Oh sorry, The H60 is for a different computer:s 
I should have clarified/Make a new thread


----------



## jacksonleigh (Nov 28, 2011)

*Re: Silent CPU Heatsink for kind of a weird case*

So I should use the radiator fans as an exhaust, even though the Corsair website says to use it as an intake for best results?


----------



## GZ (Jan 31, 2010)

*Re: Silent CPU Heatsink for kind of a weird case*



jacksonleigh said:


> So I should use the radiator fans as an exhaust, even though the Corsair website says to use it as an intake for best results?


You will get the best results in CPU temperature by drawing cooler air from outside the case... But you will be pushing that warm air into the case, which will need to be removed... The Elite 370 that you linked to has the "blow hole" style exhausts on the top of the case... So you could, technically do that... 

Just to be sure... Are you overclocking???


----------



## jacksonleigh (Nov 28, 2011)

*Re: Silent CPU Heatsink for kind of a weird case*

Right now, I just have XMP enabled to Profile 1.
Originally, I just meant to have my RAM run at 1600mhz but I also noticed that my CPU now goes up to 3.7 on load.

So its kind of OC'd. 
I would like to really OC it though.
I use alot of Excel and other math software and often, calculations take alot longer than I would like.

Right now, the radiator from the rear and one from the front blows in, and the top blows out.
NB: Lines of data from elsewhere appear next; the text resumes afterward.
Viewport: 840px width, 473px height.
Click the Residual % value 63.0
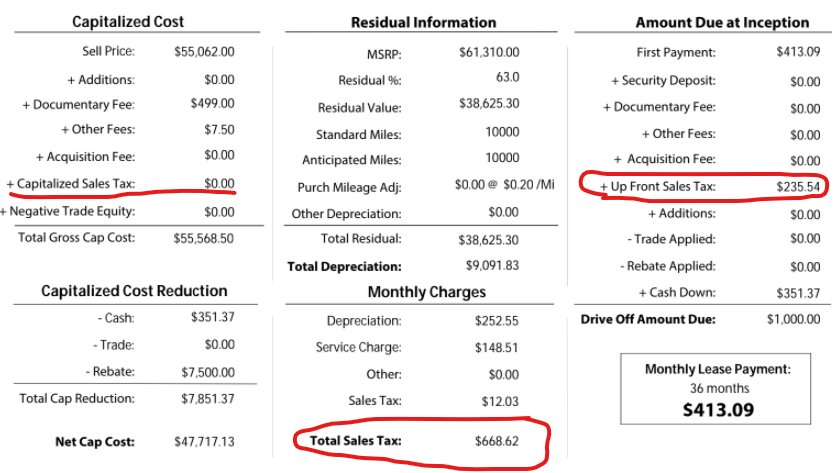(507, 78)
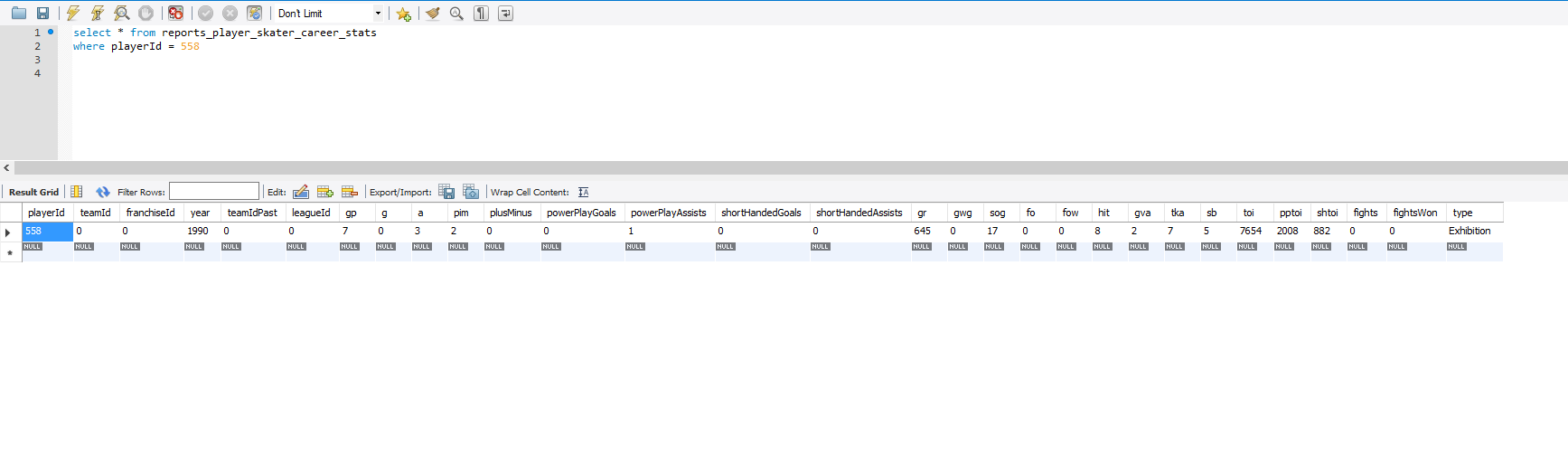
Task: Run explain plan for the statement
Action: (x=121, y=14)
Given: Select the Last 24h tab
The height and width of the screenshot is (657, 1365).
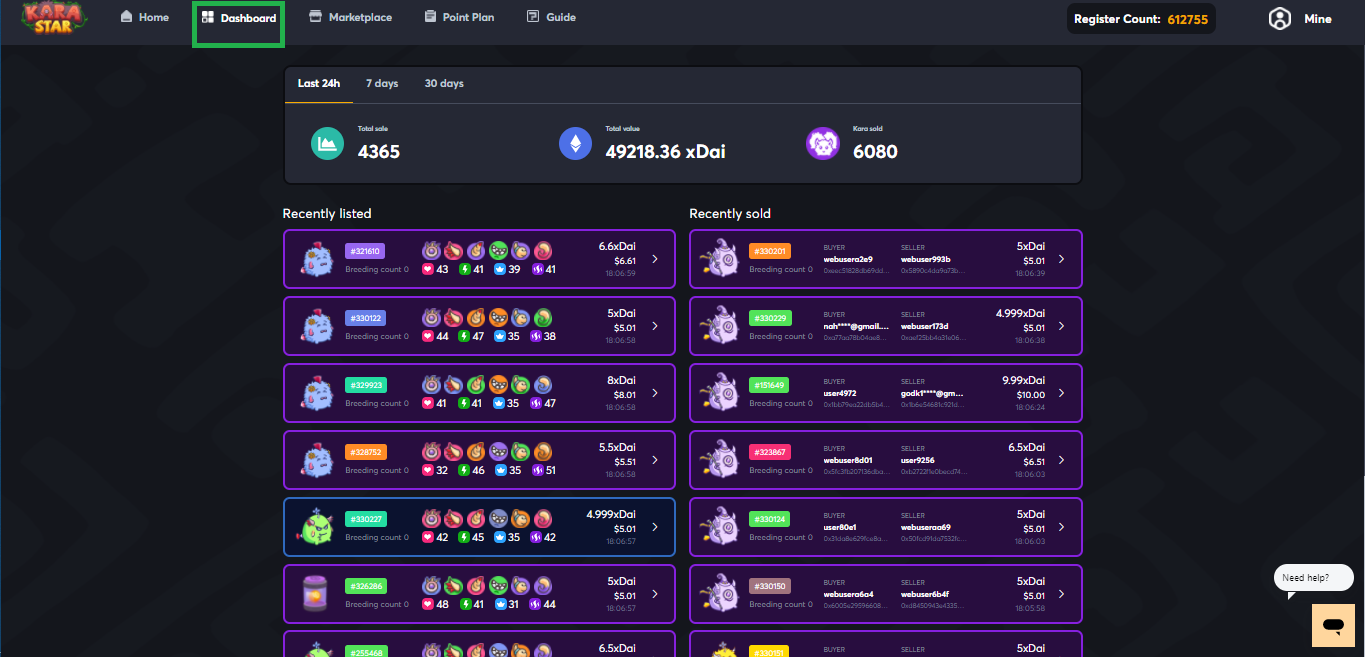Looking at the screenshot, I should point(319,84).
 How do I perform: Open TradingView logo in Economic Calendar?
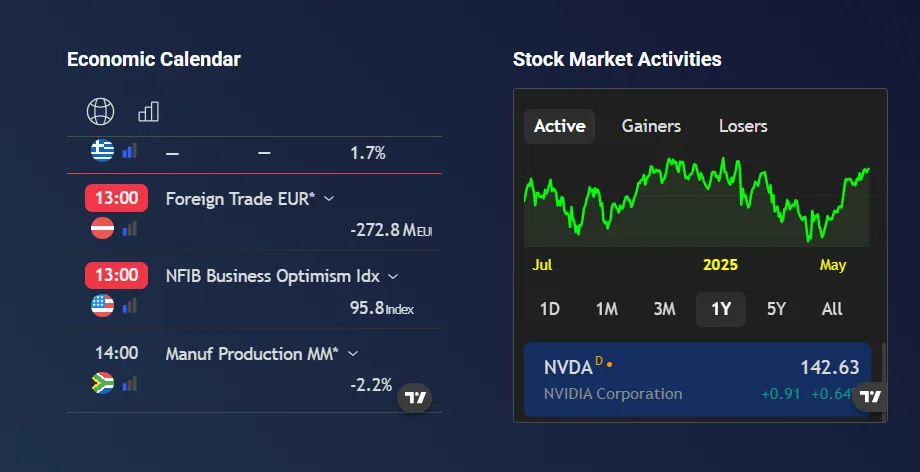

As per GZ's suggestion of having at least as many exhausts as intakes, I will be adding another exhaust on the side. It seems kind of weird though. The PSU is an exhaust at the bottom too.

Note that this is all for my i5 2500k


----------



## Burto87 (Aug 24, 2011)

*Re: Silent CPU Heatsink for kind of a weird case*

PSU should be intake, but that is more just for cooling the PSU components rather than the interior of the case itself. I'm getting lost, is the corsair H60 for the cm elite case or for the fractal?


----------



## GZ (Jan 31, 2010)

*Re: Silent CPU Heatsink for kind of a weird case*

Burto... The PSU fan is, in fact, an intake for the PSU, but it takes air from inside the case and moves it out...
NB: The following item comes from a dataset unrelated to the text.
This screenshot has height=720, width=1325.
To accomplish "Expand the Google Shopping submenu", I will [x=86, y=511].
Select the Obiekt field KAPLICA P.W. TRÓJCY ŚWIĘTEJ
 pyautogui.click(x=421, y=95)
Jacksonleigh, I would hold off on the side fan for the time being... It is lower on the case which means that it will be removing the more dense, cooler air that you want flowing over the components at the top of the case.
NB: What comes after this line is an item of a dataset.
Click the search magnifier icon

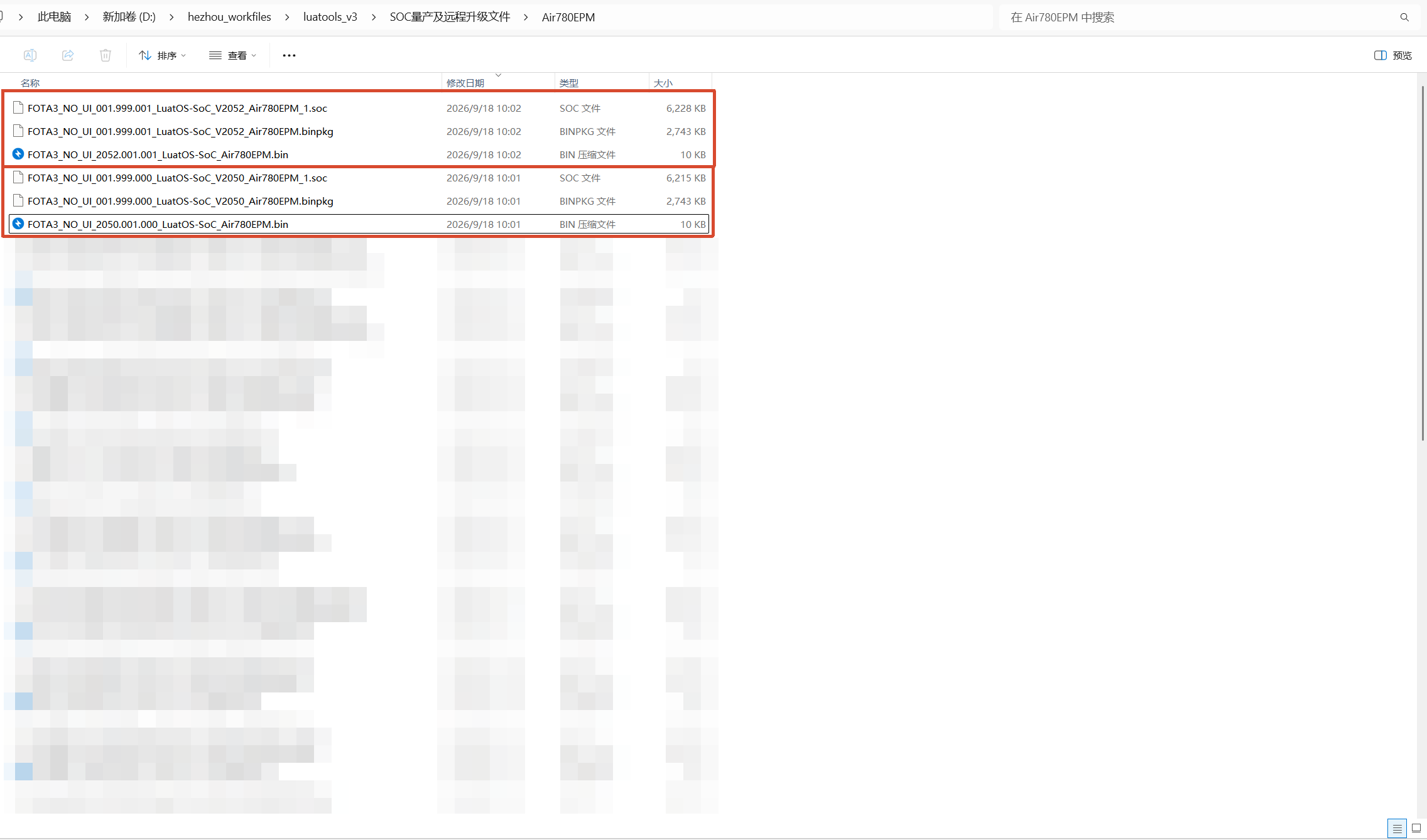tap(1404, 17)
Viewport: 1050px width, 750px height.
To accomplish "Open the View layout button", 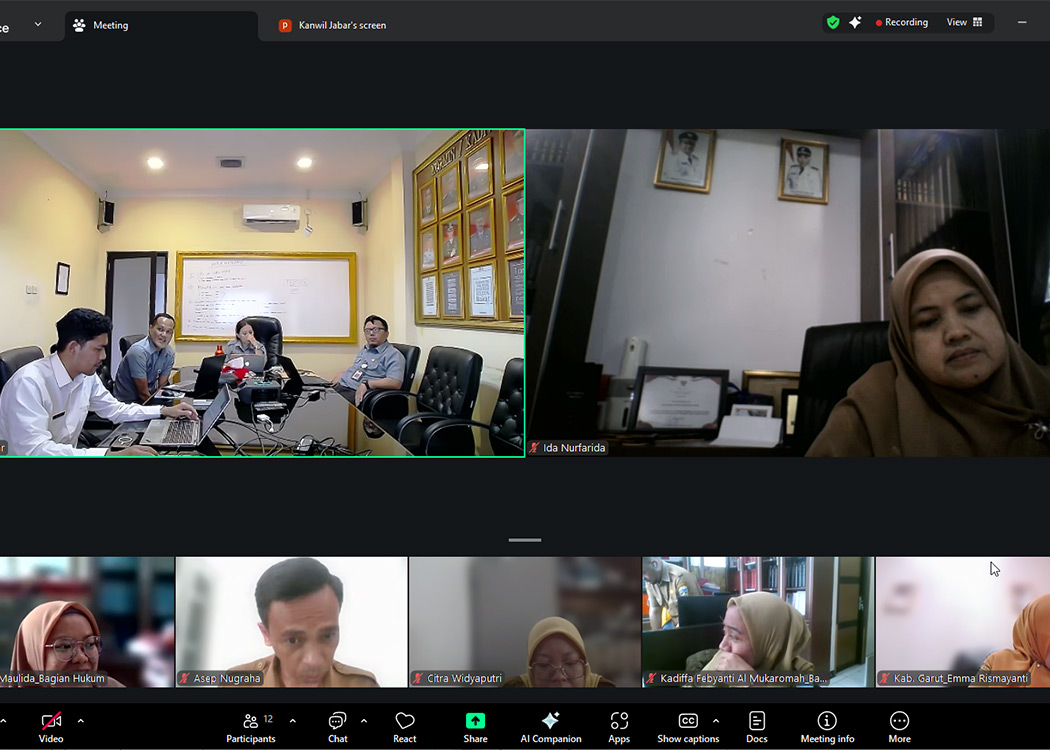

If you will notice, the side fan is directly over the PCIe slots... The main reason for it's presence is to supply cool air to high-end video cards (that have a tendency to take up half the case...


----------



## jacksonleigh (Nov 28, 2011)

*Re: Silent CPU Heatsink for kind of a weird case*

Sounds good.
The computer sounds like a plane taking off as it is.
Thanks for all the help!


----------